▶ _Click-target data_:
*****

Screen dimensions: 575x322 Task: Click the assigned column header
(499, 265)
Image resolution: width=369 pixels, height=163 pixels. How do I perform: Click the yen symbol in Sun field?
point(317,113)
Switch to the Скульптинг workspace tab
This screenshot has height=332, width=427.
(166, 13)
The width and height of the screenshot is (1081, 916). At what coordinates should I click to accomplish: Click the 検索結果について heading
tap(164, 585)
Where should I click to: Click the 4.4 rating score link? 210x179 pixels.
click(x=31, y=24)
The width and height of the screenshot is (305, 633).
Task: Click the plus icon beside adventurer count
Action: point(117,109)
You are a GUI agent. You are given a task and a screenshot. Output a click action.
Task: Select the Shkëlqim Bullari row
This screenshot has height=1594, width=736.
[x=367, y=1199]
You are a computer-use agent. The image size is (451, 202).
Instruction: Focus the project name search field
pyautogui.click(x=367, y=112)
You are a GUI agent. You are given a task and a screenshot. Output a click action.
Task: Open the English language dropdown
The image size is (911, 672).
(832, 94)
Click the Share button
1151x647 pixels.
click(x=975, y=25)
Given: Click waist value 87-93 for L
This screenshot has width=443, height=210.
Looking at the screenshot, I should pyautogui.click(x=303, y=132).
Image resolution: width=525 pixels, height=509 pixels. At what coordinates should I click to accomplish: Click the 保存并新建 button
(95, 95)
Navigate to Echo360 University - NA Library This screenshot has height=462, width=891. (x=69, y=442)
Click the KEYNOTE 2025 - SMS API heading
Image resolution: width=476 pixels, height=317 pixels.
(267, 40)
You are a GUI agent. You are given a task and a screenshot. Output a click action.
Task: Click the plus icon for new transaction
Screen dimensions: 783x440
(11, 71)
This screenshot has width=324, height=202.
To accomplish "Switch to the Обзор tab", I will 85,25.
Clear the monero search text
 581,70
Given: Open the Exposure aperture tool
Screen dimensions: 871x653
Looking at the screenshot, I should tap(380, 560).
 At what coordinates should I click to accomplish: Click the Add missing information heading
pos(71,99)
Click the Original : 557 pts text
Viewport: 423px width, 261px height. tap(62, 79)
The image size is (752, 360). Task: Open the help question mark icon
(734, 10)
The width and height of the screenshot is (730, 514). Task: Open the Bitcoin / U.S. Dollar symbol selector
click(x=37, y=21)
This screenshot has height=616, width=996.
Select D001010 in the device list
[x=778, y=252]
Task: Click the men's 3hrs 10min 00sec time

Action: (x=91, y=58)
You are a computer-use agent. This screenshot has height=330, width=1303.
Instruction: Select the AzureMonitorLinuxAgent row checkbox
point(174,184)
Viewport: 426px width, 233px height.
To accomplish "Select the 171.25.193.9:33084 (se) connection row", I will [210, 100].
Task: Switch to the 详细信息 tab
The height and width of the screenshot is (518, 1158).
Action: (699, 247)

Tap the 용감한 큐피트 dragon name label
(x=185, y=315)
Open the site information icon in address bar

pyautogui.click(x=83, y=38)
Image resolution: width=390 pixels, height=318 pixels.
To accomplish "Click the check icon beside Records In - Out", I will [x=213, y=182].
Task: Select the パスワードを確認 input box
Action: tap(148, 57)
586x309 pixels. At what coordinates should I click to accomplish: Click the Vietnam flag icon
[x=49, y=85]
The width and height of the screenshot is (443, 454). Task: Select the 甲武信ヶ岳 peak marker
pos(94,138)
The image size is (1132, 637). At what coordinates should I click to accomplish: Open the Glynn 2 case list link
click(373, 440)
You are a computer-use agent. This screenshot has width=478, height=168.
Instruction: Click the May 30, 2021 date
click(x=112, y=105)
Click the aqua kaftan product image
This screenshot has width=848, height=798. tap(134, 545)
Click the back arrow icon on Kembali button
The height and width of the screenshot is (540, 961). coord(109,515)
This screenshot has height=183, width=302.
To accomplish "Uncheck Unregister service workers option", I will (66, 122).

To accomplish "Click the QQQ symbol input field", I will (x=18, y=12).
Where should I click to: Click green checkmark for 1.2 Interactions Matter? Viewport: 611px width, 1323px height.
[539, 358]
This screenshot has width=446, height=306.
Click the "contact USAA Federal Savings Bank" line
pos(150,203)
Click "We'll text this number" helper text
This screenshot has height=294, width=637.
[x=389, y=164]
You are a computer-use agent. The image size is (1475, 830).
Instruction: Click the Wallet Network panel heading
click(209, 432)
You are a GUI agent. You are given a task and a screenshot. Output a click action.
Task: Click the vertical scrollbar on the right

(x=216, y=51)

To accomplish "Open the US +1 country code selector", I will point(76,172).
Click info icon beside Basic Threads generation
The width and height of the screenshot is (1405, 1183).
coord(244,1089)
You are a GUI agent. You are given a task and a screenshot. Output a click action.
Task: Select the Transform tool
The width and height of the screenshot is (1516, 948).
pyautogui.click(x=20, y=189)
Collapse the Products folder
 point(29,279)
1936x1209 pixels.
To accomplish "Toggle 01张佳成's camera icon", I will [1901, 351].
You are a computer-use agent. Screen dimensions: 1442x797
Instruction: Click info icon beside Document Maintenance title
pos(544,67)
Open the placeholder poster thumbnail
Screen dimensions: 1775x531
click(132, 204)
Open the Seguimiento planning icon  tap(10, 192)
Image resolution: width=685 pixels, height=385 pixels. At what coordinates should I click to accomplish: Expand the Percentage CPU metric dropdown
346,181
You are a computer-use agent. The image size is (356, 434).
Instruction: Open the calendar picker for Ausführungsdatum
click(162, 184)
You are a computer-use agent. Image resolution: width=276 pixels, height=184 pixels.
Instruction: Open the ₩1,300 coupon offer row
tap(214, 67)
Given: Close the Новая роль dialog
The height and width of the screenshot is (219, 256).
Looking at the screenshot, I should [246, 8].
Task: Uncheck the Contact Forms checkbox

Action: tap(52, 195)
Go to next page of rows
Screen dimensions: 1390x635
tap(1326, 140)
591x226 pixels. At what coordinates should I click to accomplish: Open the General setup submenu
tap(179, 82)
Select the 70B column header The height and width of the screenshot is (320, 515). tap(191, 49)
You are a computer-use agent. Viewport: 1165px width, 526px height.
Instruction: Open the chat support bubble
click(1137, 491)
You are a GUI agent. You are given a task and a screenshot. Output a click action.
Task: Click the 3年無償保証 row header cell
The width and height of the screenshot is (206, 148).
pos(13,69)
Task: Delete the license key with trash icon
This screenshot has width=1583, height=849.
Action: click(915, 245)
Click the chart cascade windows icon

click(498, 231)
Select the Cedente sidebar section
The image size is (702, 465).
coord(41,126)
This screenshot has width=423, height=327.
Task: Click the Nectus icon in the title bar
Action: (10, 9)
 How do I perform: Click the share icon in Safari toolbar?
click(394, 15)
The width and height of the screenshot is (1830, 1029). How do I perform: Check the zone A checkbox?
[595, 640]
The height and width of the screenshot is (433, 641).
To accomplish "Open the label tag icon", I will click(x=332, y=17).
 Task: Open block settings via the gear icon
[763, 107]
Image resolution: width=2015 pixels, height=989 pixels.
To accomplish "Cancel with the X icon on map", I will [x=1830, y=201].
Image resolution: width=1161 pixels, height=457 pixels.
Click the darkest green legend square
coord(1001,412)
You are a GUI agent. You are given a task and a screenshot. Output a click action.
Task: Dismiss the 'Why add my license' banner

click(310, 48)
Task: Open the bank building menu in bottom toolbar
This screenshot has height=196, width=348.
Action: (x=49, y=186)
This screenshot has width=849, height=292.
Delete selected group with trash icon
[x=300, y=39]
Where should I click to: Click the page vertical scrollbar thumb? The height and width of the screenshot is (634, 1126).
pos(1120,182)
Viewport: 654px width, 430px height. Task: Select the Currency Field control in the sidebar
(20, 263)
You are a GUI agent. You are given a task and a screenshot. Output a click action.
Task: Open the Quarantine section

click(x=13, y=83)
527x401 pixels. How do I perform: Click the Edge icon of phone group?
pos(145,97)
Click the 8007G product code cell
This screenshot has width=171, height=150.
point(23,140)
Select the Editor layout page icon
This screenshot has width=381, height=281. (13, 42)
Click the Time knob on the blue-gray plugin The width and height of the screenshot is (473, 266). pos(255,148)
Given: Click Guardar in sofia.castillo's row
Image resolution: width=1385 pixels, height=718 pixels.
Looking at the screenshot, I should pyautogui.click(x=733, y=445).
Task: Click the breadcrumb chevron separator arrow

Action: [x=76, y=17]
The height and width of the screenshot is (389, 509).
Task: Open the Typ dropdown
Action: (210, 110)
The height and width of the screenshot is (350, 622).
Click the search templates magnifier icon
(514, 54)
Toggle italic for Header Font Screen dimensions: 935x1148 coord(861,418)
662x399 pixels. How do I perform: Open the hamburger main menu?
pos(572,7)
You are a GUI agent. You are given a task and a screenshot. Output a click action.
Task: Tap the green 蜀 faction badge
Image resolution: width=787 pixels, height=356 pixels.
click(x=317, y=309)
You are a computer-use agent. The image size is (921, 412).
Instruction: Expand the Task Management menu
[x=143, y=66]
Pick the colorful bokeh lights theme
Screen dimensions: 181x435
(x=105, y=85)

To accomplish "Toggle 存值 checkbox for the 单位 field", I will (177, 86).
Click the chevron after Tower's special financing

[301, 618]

*****

Quote the data word for word, covering the stretch from the line that contains "You are a computer-use agent. Viewport: 1165px" through the line that contains "[x=300, y=39]", both included.

You are a computer-use agent. Viewport: 1165px width, 526px height.
Instruction: Open the chat support bubble
click(1137, 491)
You are a GUI agent. You are given a task and a screenshot. Output a click action.
Task: Click the 3年無償保証 row header cell
The width and height of the screenshot is (206, 148).
pos(13,69)
Task: Delete the license key with trash icon
This screenshot has width=1583, height=849.
Action: click(915, 245)
Click the chart cascade windows icon

click(498, 231)
Select the Cedente sidebar section
The image size is (702, 465).
coord(41,126)
This screenshot has width=423, height=327.
Task: Click the Nectus icon in the title bar
Action: (10, 9)
 How do I perform: Click the share icon in Safari toolbar?
click(394, 15)
The width and height of the screenshot is (1830, 1029). How do I perform: Check the zone A checkbox?
[595, 640]
The height and width of the screenshot is (433, 641).
To accomplish "Open the label tag icon", I will click(x=332, y=17).
 Task: Open block settings via the gear icon
[763, 107]
Image resolution: width=2015 pixels, height=989 pixels.
To accomplish "Cancel with the X icon on map", I will [x=1830, y=201].
Image resolution: width=1161 pixels, height=457 pixels.
Click the darkest green legend square
coord(1001,412)
You are a GUI agent. You are given a task and a screenshot. Output a click action.
Task: Dismiss the 'Why add my license' banner

click(310, 48)
Task: Open the bank building menu in bottom toolbar
This screenshot has height=196, width=348.
Action: (x=49, y=186)
This screenshot has width=849, height=292.
Delete selected group with trash icon
[x=300, y=39]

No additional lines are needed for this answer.